▽

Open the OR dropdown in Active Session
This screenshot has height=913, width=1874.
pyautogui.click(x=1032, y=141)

△
▽

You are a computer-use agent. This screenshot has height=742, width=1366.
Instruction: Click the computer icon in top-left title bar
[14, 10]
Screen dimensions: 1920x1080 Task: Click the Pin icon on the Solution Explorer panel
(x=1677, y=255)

△
▽

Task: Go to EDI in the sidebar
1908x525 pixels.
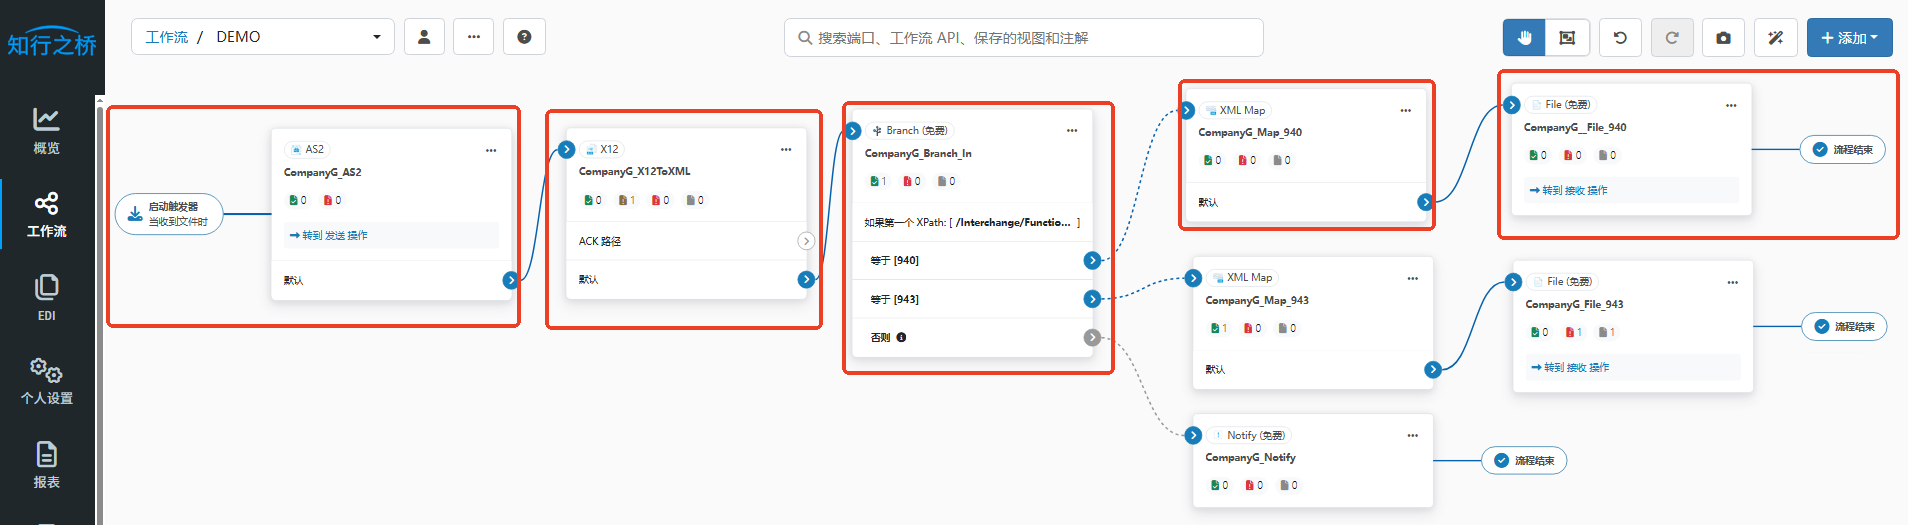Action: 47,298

△

Work to complete | Please rewrite the records starting with the line containing "Open the OR dropdown in Active Session" and going on through the line containing "pyautogui.click(x=1032, y=141)", replacing "dropdown" with "menu" and leaving everything else unchanged.

Task response |
Open the OR menu in Active Session
This screenshot has height=913, width=1874.
pyautogui.click(x=1032, y=141)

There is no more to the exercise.